(Interface element records)
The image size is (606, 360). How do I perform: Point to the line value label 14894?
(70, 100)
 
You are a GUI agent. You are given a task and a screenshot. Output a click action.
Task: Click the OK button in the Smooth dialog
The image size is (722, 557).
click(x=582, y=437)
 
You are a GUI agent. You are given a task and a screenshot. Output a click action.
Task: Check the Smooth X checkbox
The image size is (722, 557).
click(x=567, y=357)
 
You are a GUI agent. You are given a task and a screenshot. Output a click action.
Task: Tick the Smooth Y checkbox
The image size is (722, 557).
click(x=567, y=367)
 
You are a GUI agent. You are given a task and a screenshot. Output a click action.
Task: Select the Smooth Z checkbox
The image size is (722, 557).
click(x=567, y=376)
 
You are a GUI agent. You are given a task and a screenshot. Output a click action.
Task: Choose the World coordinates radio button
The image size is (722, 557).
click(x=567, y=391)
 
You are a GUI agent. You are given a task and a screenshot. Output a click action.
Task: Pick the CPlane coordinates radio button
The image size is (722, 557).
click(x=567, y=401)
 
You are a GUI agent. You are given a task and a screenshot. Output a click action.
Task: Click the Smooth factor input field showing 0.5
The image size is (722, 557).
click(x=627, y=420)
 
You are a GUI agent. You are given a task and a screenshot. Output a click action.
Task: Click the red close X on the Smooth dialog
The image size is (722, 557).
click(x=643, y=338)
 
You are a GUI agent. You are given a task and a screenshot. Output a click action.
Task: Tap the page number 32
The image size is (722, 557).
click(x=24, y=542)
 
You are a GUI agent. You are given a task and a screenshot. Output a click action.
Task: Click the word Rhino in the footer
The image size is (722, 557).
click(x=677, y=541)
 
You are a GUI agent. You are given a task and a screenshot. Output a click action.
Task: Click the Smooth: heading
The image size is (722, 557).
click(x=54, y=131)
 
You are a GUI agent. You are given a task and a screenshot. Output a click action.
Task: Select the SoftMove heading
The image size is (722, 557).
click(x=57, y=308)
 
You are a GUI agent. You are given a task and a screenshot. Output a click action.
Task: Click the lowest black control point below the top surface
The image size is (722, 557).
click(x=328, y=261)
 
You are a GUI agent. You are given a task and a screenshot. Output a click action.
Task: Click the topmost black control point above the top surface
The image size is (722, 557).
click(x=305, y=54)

Work to be completed:
Extract every line from the listing that contains the word "button". Case counts.

Result:
Task: Click the OK button in the Smooth dialog
Task: Choose the World coordinates radio button
Task: Pick the CPlane coordinates radio button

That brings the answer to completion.